Nella “furia” di Gobbi per la questione del casellario giudiziale, vediamo tanto fumo. 64 permessi negati su oltre 40’000 (lo 0,15%), spesso per reati vecchi di anche 10 anni, non salveranno il Ticino. Gobbi dovrebbe piuttosto spiegare come ha fatto un pluriomicida latitante ad avere un permesso B di residenza in Ticino e come ha potuto lavorare da noi per due anni. Gobbi “infuriato” dovrebbe fare luce sul suo scandalo dei permessi facili. Gobbi il “furioso”, dovrebbe rispondere a noi sulle parole di Pulice che dichiara, riferendosi ad altri pregiudicati, “siamo in tanti ad avere quel permesso”.

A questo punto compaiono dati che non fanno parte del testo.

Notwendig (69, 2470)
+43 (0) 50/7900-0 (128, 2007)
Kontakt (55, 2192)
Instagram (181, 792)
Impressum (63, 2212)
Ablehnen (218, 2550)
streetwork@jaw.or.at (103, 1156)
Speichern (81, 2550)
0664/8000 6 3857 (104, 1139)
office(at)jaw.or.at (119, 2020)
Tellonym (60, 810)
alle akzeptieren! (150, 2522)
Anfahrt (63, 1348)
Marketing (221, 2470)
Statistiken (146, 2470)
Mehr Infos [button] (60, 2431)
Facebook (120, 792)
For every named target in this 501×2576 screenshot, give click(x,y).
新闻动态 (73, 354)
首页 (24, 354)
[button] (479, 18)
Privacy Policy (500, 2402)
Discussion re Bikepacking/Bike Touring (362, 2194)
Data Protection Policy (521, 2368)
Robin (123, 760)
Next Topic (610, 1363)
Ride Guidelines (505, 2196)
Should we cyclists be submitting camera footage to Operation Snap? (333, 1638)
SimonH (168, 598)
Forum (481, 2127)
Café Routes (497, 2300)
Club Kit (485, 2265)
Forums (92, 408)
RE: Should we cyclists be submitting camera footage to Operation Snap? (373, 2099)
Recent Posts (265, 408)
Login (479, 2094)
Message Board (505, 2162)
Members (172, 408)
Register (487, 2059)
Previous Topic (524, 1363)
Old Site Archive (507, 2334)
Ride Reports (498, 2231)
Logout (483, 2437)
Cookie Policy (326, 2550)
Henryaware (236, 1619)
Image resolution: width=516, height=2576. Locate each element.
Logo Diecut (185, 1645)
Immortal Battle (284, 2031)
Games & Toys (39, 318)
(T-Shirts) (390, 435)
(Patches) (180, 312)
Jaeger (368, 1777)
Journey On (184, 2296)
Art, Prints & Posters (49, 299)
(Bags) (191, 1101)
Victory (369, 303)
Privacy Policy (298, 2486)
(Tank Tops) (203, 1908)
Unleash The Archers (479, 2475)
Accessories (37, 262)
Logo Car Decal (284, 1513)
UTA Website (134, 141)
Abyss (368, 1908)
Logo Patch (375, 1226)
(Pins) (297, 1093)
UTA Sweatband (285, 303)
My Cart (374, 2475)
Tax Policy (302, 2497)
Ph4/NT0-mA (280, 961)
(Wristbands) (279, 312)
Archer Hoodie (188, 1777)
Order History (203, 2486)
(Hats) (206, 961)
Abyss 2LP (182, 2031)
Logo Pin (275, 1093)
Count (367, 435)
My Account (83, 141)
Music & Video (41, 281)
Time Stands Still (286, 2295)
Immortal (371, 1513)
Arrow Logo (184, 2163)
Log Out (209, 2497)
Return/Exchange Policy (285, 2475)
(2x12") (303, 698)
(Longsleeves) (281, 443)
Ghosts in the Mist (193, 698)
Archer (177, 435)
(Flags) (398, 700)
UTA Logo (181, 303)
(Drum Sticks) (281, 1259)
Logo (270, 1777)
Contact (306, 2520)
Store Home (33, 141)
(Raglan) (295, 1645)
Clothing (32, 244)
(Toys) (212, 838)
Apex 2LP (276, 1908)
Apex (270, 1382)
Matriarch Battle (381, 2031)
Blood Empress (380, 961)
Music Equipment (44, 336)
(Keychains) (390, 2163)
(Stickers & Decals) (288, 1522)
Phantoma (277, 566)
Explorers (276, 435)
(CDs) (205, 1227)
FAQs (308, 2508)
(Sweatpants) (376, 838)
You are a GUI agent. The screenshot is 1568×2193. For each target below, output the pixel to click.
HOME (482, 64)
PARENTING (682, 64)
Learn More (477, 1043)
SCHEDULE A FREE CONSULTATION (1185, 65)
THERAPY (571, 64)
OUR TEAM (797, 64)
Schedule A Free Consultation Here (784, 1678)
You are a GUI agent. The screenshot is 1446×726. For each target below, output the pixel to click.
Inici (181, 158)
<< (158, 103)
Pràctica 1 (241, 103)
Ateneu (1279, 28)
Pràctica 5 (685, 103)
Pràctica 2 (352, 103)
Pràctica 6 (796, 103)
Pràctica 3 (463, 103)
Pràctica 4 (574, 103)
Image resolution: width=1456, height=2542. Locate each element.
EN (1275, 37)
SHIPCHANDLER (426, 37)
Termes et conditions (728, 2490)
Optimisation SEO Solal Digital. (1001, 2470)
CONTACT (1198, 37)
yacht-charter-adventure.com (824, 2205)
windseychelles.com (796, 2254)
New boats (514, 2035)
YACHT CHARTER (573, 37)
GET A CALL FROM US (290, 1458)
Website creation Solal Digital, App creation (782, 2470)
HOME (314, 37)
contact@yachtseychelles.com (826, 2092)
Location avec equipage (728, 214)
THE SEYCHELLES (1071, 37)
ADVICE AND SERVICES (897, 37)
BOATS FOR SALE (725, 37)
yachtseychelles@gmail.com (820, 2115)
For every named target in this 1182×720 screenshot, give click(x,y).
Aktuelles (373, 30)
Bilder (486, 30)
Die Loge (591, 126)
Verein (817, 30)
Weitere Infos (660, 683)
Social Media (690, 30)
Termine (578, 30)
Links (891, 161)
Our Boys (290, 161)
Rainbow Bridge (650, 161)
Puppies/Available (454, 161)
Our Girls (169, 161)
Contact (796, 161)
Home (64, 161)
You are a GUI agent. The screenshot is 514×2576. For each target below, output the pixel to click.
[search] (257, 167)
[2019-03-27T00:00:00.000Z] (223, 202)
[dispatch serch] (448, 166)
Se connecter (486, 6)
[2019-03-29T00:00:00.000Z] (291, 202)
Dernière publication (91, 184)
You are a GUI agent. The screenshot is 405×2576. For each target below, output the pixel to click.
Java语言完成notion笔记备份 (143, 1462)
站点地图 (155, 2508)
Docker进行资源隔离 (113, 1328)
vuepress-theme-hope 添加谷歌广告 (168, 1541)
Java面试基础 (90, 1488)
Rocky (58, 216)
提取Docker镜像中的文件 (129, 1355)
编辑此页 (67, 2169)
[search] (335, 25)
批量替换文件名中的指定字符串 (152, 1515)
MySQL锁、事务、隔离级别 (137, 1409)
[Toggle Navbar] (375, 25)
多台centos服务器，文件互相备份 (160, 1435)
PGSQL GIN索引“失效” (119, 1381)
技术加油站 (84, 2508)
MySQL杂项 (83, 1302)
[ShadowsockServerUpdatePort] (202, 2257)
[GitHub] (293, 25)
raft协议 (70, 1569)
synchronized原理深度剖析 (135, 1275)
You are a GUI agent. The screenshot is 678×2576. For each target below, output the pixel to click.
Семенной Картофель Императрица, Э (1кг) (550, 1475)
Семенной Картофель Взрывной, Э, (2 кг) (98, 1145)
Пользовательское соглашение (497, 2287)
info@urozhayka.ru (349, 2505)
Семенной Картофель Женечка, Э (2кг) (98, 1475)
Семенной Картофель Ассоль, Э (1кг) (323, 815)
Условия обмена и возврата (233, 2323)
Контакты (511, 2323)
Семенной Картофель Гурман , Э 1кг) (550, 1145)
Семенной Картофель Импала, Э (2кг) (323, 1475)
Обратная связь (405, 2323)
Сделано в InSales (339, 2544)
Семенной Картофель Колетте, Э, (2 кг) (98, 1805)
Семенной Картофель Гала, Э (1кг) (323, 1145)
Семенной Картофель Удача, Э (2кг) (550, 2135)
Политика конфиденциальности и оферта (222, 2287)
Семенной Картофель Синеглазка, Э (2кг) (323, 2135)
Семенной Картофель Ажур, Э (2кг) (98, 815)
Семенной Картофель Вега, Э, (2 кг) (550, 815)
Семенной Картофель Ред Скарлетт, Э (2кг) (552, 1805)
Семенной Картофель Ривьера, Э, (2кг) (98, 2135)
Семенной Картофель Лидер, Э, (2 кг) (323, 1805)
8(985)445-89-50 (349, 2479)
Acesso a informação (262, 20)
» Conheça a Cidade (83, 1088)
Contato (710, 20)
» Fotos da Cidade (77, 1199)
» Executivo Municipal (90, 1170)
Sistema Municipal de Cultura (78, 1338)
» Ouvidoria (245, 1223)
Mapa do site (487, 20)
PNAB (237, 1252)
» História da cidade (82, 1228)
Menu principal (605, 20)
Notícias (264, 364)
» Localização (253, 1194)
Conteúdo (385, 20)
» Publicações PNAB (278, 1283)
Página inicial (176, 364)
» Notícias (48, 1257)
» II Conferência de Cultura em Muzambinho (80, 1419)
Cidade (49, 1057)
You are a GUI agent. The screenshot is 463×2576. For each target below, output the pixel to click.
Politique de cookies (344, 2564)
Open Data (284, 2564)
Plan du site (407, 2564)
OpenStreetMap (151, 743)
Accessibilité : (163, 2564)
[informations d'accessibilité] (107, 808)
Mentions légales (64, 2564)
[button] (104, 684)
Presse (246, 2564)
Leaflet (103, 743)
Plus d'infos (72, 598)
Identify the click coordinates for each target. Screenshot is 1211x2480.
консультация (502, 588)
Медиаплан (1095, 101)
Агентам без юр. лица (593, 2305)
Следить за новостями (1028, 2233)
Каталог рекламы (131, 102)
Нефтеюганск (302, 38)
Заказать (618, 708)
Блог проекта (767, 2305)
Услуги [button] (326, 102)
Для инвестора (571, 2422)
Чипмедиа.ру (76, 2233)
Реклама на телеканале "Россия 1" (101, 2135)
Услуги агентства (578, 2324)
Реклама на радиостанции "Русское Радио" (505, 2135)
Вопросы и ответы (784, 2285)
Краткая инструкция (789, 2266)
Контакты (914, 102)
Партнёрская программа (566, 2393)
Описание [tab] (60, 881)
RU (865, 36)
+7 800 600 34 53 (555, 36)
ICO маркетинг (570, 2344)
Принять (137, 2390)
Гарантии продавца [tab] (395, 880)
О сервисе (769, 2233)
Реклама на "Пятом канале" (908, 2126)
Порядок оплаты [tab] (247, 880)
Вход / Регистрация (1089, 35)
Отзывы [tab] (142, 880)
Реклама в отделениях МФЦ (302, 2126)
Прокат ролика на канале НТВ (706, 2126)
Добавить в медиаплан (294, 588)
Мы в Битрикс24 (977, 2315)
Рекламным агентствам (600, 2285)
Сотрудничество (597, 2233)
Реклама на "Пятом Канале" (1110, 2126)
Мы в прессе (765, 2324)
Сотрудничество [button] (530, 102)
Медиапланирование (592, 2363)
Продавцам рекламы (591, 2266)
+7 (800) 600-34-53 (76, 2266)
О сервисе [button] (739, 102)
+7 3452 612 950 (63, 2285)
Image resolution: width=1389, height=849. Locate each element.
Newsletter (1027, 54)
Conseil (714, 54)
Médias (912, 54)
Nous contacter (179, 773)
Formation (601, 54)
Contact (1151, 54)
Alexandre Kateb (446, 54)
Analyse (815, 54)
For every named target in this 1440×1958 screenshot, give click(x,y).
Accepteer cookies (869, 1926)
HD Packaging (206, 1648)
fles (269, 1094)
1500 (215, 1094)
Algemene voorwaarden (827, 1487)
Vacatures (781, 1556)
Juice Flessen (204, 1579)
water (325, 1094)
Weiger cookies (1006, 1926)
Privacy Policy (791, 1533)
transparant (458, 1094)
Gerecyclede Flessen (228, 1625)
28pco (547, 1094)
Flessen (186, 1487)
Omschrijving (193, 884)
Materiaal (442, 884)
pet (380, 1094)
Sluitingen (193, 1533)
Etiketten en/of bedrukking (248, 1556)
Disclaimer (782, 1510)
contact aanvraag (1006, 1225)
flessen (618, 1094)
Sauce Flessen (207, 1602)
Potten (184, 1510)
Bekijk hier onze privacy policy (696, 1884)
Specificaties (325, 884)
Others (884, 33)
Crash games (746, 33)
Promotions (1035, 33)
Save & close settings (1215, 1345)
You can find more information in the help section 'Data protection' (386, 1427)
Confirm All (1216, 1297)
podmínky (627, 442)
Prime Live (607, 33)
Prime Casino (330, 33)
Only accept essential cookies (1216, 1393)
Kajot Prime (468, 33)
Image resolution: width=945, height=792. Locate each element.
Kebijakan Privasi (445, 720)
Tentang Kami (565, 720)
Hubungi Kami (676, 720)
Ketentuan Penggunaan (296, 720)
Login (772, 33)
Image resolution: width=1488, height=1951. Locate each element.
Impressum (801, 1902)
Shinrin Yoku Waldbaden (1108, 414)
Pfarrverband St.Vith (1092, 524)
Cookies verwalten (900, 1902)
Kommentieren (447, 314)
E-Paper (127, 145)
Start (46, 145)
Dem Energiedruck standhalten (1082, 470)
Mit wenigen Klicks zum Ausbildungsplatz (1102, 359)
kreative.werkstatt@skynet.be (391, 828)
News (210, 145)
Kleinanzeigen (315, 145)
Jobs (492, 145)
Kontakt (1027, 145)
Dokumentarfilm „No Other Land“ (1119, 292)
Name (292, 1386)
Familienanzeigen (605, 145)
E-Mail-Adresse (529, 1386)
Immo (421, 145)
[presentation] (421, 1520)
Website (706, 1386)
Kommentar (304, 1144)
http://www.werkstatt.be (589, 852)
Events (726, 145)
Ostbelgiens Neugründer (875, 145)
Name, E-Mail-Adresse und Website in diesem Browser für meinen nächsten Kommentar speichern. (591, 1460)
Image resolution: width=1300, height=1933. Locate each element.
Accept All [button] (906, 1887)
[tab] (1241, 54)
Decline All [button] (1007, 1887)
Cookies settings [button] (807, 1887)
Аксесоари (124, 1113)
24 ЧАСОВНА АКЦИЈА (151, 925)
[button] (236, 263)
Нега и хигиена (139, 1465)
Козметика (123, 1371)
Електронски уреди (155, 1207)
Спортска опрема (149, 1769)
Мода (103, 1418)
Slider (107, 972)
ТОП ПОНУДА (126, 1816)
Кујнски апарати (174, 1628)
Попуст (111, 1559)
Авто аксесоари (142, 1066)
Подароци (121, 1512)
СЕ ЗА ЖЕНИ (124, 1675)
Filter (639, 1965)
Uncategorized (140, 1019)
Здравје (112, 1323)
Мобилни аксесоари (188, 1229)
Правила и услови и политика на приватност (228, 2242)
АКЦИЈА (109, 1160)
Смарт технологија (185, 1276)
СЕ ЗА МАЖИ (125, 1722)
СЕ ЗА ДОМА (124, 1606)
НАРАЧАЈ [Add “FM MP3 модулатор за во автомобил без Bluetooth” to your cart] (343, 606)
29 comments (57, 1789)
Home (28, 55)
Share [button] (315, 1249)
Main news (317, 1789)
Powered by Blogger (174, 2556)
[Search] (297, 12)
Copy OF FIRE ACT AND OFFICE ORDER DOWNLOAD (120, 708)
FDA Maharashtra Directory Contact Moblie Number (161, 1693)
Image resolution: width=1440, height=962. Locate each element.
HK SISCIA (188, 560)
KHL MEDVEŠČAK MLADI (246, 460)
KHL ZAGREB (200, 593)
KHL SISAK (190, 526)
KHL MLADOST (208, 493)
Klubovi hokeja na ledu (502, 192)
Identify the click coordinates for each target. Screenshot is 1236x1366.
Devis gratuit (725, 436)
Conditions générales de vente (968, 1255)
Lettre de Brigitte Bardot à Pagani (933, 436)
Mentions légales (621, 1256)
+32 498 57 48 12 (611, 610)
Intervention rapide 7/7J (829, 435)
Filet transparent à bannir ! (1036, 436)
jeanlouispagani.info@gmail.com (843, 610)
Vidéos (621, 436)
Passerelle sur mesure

Ma Gobbi, che deve essere talmente infuriato da non voler sentire più nessuno, non risponde a Falò. Nella sua inchiesta, la trasmissione può contare sul supporto del procuratore antimafia di Reggio Calabria, sulla polizia italiana, sul capo della polizia federale Lauber. Ma non del ministro ticinese della giustizia Norman Gobbi. Gobbi si rifiuta di lasciare un intervista alla RSI, Gobbi non risponde sui presunti permessi ad altri pregiudicati. Questo silenzio è indegno di una carica istituzionale. Il ministro ci deve delle spiegazioni, come ce le deve Beltraminelli per il caso Argo 1 o qualunque altro ministro quando qualcosa di poco pulito lo coinvolge.

Non possiamo riportare tutto il servizio di Falò, che è ben fatto e pone forti dubbi, ma il sospetto che con grande facilità le mafie possano infiltrarsi in Svizzera e in Ticino è ben presente e inquietante. Il sistema liberale svizzero a livello finanziario, come dice il capo Lauber, è un substrato fantastico per questa gente ed è facile abusarne.

Possiamo, dobbiamo sradicare adesso questo cancro che ha divorato l’Italia per secoli. Ma lo dobbiamo fare collaborando con la polizia federale e quella della vicina “fallitalia” quella che Gobbi prende a calcioni un giorno si e uno no. Perché se c’è qualcuno che ha esperienza di queste cose, è proprio l’Italia, ed è il procuratore antimafia di Reggio Calabria Antonio De Bernardo che, intervistato da Falò, ci avvisa: “ …nel tempo (la ‘Ndrangheta NdR) rischia di permeare una società e poi diventa difficile sradicarla e debellarla come purtroppo è difficile in Italia. Ecco, agire prima che sia troppo tardi.”

Non siamo immuni. Forse è ora che Gobbi si chini sui veri pericoli, prima che sia troppo tardi. Giocare al ridotto nazionale con queste cose è da incoscienti. La sicurezza, quella vera, del Ticino, viene prima dei voti.